__Goal of the exercise__: Only the lines from the one containing "Task: Expand 系统管理 in the left sidebar" through the end of the data below should be copied, each exactly as written and with both ends kept.

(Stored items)
==============================

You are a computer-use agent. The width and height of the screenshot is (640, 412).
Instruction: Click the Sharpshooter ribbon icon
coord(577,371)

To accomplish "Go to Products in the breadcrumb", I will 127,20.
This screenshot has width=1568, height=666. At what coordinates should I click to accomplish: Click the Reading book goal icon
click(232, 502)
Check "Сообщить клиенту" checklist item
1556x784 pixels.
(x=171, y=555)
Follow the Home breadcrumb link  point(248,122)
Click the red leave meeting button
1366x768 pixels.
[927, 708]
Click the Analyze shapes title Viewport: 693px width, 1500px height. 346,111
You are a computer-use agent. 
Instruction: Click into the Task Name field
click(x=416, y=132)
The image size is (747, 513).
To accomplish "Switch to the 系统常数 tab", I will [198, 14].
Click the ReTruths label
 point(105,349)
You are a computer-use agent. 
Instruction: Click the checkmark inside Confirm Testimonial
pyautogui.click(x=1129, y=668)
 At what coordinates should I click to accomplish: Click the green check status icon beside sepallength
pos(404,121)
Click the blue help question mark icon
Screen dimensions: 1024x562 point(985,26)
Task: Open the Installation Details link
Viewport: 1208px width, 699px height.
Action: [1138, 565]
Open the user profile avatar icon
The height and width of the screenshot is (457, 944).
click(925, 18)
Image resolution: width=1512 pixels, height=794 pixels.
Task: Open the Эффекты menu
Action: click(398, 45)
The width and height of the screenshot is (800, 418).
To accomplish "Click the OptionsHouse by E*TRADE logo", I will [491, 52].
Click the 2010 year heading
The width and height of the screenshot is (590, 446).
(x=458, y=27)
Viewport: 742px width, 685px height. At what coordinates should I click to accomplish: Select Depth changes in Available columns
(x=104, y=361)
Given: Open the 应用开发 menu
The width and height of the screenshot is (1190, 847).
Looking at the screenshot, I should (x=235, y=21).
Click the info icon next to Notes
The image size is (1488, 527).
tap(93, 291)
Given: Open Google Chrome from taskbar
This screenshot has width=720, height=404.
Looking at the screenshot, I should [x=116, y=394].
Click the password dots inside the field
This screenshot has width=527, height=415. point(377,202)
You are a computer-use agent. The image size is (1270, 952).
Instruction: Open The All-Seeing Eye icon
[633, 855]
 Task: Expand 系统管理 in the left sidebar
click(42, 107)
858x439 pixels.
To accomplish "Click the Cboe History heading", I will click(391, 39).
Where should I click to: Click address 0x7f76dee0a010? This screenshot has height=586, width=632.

==============================

__Reply__:
 Task: Expand 系统管理 in the left sidebar
click(42, 107)
858x439 pixels.
To accomplish "Click the Cboe History heading", I will click(391, 39).
Where should I click to: Click address 0x7f76dee0a010? This screenshot has height=586, width=632.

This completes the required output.